**Provided passage**
◇ ◇ ◇ ◇
Some more rose poetry for you today. These verses are taken from William Carlos Williams’ famous collection Spring and All (1923) and it is fascinating to me that all of the poetry I’ve included in these posts date from the first couple of decades of the twentieth century. In poetry, this was a time when modernists like Williams felt compelled to, in his words, “make it new”, in rejecting the figurative language and weighty symbolism of the previous century, which had made traditional romantic subjects like love, passion – and roses – seem so clichéd and so tired. Rilke’s response to modernity’s problem of figurative excess is to just run with it, absorbing himself in the plentitude and infinity of the rose, scattering its petals as he goes, celebrating it in verse. H.D, meanwhile, takes an imagist hammer to the rose, smashing it up with simple language, breaking the symbol into an elemental dyad in which the vitality of her wild and hardy sea rose is contrasted to the over-refined stasis of the cultivated variety. William Carlos Williams takes a similar approach, freeing the rose from romantic trappings, and refashioning it as a sort of cubist emblem, a modernist object whose edges and ellipses redefine the space around it.
◇ ◇ ◇ ◇
**Objective 1**
Name every poet that the rose poetry commentary discusses.

**Task data**
◇ ◇ ◇ ◇
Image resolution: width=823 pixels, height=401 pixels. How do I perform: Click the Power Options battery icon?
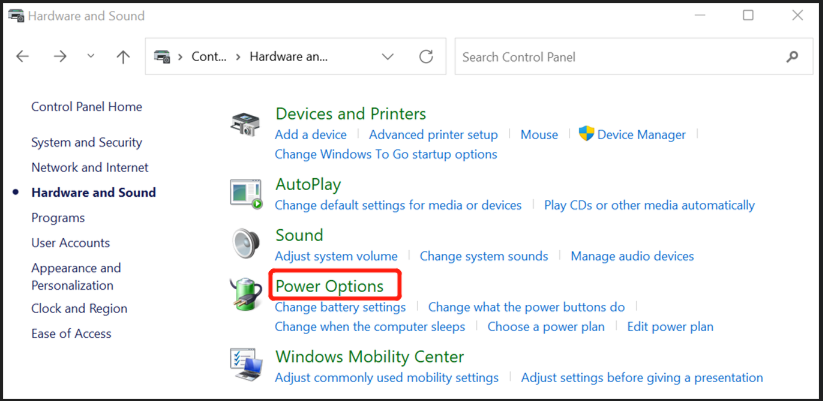point(246,296)
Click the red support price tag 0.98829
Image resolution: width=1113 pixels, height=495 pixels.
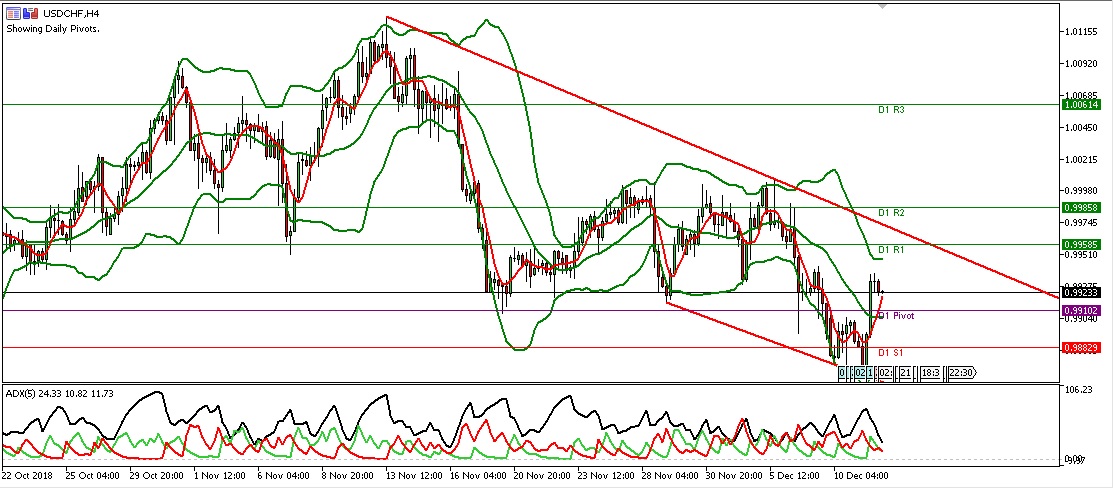1082,347
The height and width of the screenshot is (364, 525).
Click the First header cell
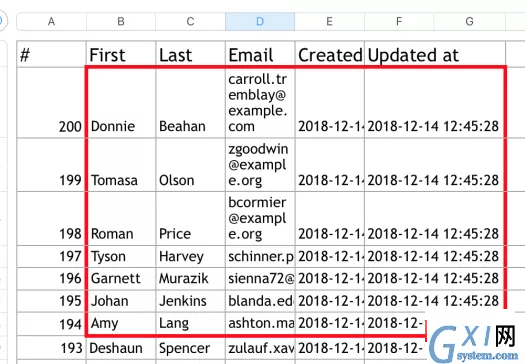(x=121, y=54)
◇ ◇ ◇ ◇
**Objective 2**
Reproduce the rows exactly, starting at the line that contains "The height and" and stopping after the end of the rows. Include both ends and omit the pictures.

**Output 1**
William Carlos Williams, Rilke, H.D.

**Output 2**
The height and width of the screenshot is (364, 525).
Click the First header cell
(x=121, y=54)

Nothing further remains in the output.